Dr. Asiniwasis is a dermatologist in Regina. She and her team serve remote northern First Nations communities through fly-in visits and teledermatology clinics.
She noted many of her patients with immune-driven skin conditions are on immunosuppressants or biologics. Because labs may be inaccessible or a long distance away, it can be challenging to arrange the X-rays or tuberculosis tests necessary for those patients, many of whom have poorly controlled comorbidities and no regular general practitioner (GP). Watching for signs of infection or side effects is also necessary for physicians who have patients on immune-suppressing medications.
Even before the challenges facing patients undergoing these treatments, there can be significant barriers to prescribing them to Indigenous patients on the non-insured health benefits (NIHB) plan.
To be prescribed a biologic psoriasis treatment, a patient must have moderate-to-severe disease. As well, other treatment options must be unavailable or inappropriate. Patients must not have access to phototherapy. They must have shown an intolerance to methotrexate and cyclosporine, have not responded to treatment with those medications before or have a contraindication. The prescription must also come from a dermatologist. It can be a battle and require significant paperwork to clear those hurdles, Dr. Asiniwasis said.
Psoriasis patients treated with methotrexate or cyclosporine must be under ongoing supervision by a physician due to the risk of severe side effects. These side effects can be difficult to manage in remote and northern communities.
“I will be honest, this has been the most challenging thing for me to date in my practice, trying to manage these patients and get them on something safe,” said Dr.

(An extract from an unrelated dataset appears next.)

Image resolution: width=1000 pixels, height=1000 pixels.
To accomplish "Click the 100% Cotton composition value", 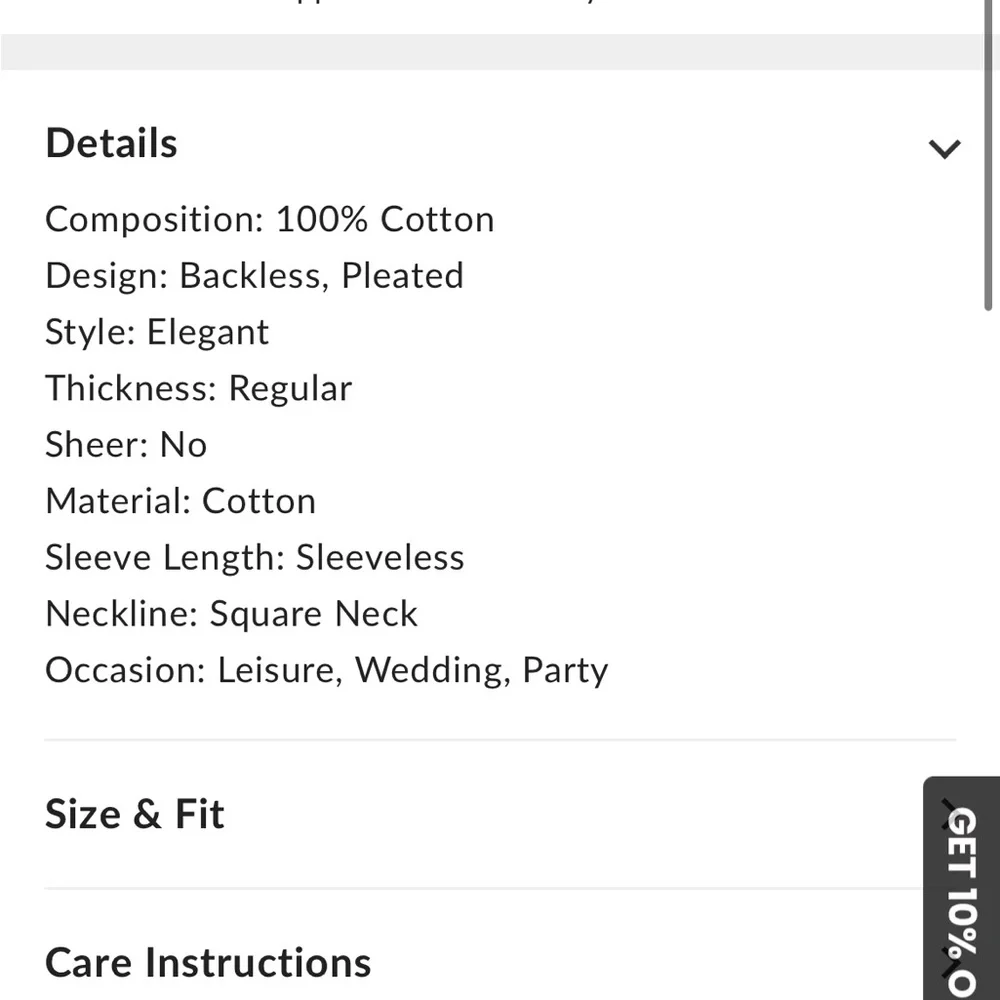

Asiniwasis. “What is the safe practice if we cannot monitor them properly? Are the GPs and NPs [nurse practitioners] comfortable managing the potential for the side effects, or does the burden fall on the most responsible prescriber and primary physician, which is me?”
She said that patients with atopic dermatitis (AD) can more easily be prescribed the biologic dupilumab through NIHB. There are fewer requirements to try other medications before dupilumab can be used, Dr. Asiniwasis said.
Bottom Line: It can be difficult for patients with psoriasis or AD living in remote Indigenous communities to have proper testing done because these communities are underserved by medical practitioners. This can delay treatment with biologics or make monitoring impractical. Poor access to biologics puts patients at greater risk of side effects from other medications.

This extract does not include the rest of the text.